-- EXERCISE INPUT follows --

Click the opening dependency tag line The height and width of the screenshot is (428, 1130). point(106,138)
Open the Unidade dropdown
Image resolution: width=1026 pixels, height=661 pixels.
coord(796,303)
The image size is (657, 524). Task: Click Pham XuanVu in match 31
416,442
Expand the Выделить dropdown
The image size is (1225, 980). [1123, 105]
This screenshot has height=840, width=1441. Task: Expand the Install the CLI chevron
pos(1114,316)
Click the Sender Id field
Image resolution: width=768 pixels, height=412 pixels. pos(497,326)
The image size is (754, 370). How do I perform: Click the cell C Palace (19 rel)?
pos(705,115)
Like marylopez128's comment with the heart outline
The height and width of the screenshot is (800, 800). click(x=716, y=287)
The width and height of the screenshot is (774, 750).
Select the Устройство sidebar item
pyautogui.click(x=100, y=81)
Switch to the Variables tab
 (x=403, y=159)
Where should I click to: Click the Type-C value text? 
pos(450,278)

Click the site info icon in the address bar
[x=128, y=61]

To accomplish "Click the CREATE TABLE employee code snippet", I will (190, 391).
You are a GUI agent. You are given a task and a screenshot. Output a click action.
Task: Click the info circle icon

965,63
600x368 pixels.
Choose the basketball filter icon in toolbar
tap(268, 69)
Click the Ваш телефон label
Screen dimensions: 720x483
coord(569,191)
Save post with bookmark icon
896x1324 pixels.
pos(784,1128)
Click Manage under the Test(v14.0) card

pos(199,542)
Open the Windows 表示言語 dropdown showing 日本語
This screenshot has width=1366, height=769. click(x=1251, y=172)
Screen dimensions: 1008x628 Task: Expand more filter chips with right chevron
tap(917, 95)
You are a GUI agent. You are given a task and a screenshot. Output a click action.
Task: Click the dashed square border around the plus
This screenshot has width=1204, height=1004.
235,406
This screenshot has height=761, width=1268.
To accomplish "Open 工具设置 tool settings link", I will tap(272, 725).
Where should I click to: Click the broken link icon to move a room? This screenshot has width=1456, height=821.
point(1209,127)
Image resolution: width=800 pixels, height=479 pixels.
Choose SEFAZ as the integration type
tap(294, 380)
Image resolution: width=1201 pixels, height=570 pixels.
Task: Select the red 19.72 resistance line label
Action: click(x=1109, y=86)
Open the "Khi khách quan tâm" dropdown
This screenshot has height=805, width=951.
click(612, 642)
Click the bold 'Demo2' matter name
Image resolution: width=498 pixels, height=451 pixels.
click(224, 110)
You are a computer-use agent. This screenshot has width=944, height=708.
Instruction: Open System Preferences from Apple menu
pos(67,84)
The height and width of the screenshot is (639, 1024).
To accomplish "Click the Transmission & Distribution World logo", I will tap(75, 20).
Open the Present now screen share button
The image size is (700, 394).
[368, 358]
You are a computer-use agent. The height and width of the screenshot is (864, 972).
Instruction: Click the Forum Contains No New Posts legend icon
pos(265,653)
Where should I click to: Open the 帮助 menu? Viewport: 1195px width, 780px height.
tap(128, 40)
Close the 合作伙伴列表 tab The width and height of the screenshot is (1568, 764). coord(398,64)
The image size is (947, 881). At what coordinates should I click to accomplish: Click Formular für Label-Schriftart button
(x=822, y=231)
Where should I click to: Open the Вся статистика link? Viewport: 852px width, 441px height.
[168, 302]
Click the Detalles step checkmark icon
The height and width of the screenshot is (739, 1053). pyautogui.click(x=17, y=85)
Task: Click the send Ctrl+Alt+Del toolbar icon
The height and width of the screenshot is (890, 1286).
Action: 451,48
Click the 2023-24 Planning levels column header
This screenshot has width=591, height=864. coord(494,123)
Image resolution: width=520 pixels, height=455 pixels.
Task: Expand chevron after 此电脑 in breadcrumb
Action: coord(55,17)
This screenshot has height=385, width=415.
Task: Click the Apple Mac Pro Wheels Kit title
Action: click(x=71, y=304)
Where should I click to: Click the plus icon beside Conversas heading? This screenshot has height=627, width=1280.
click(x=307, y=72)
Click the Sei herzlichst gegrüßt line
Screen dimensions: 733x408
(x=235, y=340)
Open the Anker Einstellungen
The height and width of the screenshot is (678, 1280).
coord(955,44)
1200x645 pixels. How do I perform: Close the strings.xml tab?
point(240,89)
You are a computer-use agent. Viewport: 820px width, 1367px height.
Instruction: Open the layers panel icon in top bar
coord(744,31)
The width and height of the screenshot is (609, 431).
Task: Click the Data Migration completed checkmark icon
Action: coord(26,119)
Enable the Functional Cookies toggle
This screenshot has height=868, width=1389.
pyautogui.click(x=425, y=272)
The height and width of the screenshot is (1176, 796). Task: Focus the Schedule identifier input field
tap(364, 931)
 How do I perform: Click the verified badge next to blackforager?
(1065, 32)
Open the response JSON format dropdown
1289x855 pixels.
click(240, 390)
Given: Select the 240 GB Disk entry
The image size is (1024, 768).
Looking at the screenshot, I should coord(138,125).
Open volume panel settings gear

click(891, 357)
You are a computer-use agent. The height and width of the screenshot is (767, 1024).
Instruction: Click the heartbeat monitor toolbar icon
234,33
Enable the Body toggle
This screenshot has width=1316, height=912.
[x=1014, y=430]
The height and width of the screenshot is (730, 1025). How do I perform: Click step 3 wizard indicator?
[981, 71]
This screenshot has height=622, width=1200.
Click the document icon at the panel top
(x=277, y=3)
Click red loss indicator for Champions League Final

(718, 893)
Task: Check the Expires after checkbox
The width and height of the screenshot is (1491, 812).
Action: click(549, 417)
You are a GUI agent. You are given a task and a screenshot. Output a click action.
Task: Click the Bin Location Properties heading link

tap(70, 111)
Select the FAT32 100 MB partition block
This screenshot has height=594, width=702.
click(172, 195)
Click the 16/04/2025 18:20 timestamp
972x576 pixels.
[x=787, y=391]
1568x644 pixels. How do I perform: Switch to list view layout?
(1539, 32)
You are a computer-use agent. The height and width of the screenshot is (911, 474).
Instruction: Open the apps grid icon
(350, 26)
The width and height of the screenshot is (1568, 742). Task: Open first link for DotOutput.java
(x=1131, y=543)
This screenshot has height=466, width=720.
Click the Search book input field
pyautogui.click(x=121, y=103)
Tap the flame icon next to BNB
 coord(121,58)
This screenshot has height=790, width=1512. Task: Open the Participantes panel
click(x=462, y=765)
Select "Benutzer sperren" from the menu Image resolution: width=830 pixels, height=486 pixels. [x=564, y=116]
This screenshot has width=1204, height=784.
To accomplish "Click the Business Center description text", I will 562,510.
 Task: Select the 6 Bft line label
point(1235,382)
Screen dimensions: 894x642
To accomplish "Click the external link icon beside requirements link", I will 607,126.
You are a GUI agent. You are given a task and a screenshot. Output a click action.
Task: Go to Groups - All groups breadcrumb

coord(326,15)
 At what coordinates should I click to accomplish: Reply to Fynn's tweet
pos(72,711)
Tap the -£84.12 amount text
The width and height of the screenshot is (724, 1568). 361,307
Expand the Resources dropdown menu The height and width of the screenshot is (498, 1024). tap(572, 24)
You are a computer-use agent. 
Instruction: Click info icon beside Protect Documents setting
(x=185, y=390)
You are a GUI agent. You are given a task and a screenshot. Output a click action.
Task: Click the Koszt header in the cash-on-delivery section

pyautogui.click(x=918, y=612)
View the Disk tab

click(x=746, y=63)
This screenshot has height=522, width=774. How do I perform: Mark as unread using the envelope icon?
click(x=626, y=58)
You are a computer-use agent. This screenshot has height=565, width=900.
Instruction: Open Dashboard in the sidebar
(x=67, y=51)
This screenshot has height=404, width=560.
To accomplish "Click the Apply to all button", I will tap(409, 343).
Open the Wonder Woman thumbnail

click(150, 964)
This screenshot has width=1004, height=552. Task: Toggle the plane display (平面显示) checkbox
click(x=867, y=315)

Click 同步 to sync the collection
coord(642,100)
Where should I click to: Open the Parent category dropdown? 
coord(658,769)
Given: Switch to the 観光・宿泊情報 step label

-- EXERCISE INPUT concluded --

## WORK REQUIRED
When copying the data above, please keep exactly the lines from its first line through the line with "Image resolution: width=800", both ends included, and drop the rest.

## TASK OUTPUT
Click the opening dependency tag line The height and width of the screenshot is (428, 1130). point(106,138)
Open the Unidade dropdown
Image resolution: width=1026 pixels, height=661 pixels.
coord(796,303)
The image size is (657, 524). Task: Click Pham XuanVu in match 31
416,442
Expand the Выделить dropdown
The image size is (1225, 980). [1123, 105]
This screenshot has height=840, width=1441. Task: Expand the Install the CLI chevron
pos(1114,316)
Click the Sender Id field
Image resolution: width=768 pixels, height=412 pixels. pos(497,326)
The image size is (754, 370). How do I perform: Click the cell C Palace (19 rel)?
pos(705,115)
Like marylopez128's comment with the heart outline
The height and width of the screenshot is (800, 800). click(x=716, y=287)
The width and height of the screenshot is (774, 750).
Select the Устройство sidebar item
pyautogui.click(x=100, y=81)
Switch to the Variables tab
 (x=403, y=159)
Where should I click to: Click the Type-C value text? 
pos(450,278)

Click the site info icon in the address bar
[x=128, y=61]

To accomplish "Click the CREATE TABLE employee code snippet", I will (190, 391).
You are a GUI agent. You are given a task and a screenshot. Output a click action.
Task: Click the info circle icon

965,63
600x368 pixels.
Choose the basketball filter icon in toolbar
tap(268, 69)
Click the Ваш телефон label
Screen dimensions: 720x483
coord(569,191)
Save post with bookmark icon
896x1324 pixels.
pos(784,1128)
Click Manage under the Test(v14.0) card

pos(199,542)
Open the Windows 表示言語 dropdown showing 日本語
This screenshot has width=1366, height=769. click(x=1251, y=172)
Screen dimensions: 1008x628 Task: Expand more filter chips with right chevron
tap(917, 95)
You are a GUI agent. You are given a task and a screenshot. Output a click action.
Task: Click the dashed square border around the plus
This screenshot has width=1204, height=1004.
235,406
This screenshot has height=761, width=1268.
To accomplish "Open 工具设置 tool settings link", I will tap(272, 725).
Where should I click to: Click the broken link icon to move a room? This screenshot has width=1456, height=821.
point(1209,127)
Image resolution: width=800 pixels, height=479 pixels.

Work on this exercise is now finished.